言葉とは、できごとや考え、気持ちなどを伝える手段なんです。なのに嘘は、それらを定義に含まず、別にそれらが無くても成立してしまう。
「人を騙したい」「面白がってほしい」という気持ちを伴うことはありますけど、それを「決まった発音と意味とが結びついたもの」とは言えませんよね。
言葉であるはずなのに、言葉の定義から外れた運用をされている。こんな変な言葉の使い方って他にありますか?
あります。言葉遊びです。
言葉の運用を手段ではなく目的とし、言葉の内容よりも文字や音に着目する。それが言葉遊びです。

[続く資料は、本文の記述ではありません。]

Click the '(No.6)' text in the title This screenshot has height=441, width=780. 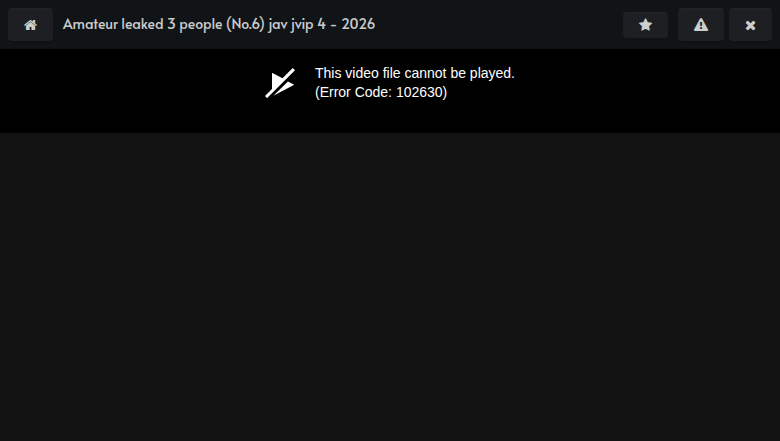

「竹やぶ焼けた」は竹林で火事が起きたことを伝えたいわけではありません。逆から読んでも同じ読みになるのが面白いよねー、というだけです。
そう考えると、嘘と言葉遊びってよく似てますよね。
もちろん、悪意を持って発せられた嘘は悪でしょうけれど、エンタメ性があったり、逆に何の意味もないような無害な嘘は、言葉で遊んでいるだけと言えます。
つまり、嘘って言葉遊びなんですよ。
丸め込んだところで、遅まきながら自己紹介をさせてください。
ひらがな2文字にカタカナ7文字、自称世界一読めないVTuber(準備中)(動画作りをすごくサボっている)の、「あ あ(イノウエ カヨコ)」といいます。
趣味は言葉遊び、謎解き、もっともらしい嘘をつくことです。
言葉遊びコミュニティ「ピーコロン」には、嘘の雑学を書き込む「嘘豆知識」というスレッドがあり、私は時々発作的に大量の嘘豆知識を書き込んでいます。
以下はその実例です。
こんなことばかりやっていたら、ピーコロンの嘘つき代表扱いされたり、「実在するカスの嘘お姉さん」と称されたりするようになりました。
嘘豆知識はいいですよ。
まず、世の中の「こうだったら面白いのにな」という空想を、言葉の上でだけとはいえ現実世界に持ってこれます。
私が調べた限りでは、焼き芋って自然発生的に生まれて庶民の生活に浸透していったらしいんです。
あまりに普通すぎて面白くありません。まあ現実って得てしてそんなものです。
でも、もしもこれが芋畑の焼畑から始まってたら、ちょっとドラマチックで面白いじゃないですか。
そんな空想を語るのに、嘘豆知識のフォーマットはピッタリなんです。
あと、嘘を作り上げる過程で、本当の雑学が増えることもあります。
私は嘘をつく前に、ある程度調べてそれが事実でないことを確認するようにしています。裏取りの逆、「裏取れず」です。
「傘は元々日差しを遮る目的で作られたので、日傘はレトロニム」という嘘を思いついた時も裏取れずをしたんですが、なんと傘の起源は、4000年前のエジプト等で作られた高貴な人の日除けでした。裏が取れちゃった。
でもこれはこれで、おもしろ雑学を仕入れることができたので良しとしました。
嘘から出た実じゃないですけど、こういうこともあるから面白い。
罪のない嘘は楽しい言葉遊びであり、お題のない大喜利であり、創造的で知的な営みです。
何かの由来や理由が気になった時、すぐに調べるのもいいですけど、まずは嘘をこじつけて遊んでみませんか?
暗がりを照らすために作られたはずの電球がイルミネーションとして街を賑わわせるように、意味のない嘘が人生を彩ることもあるかもしれませんよ。たぶん。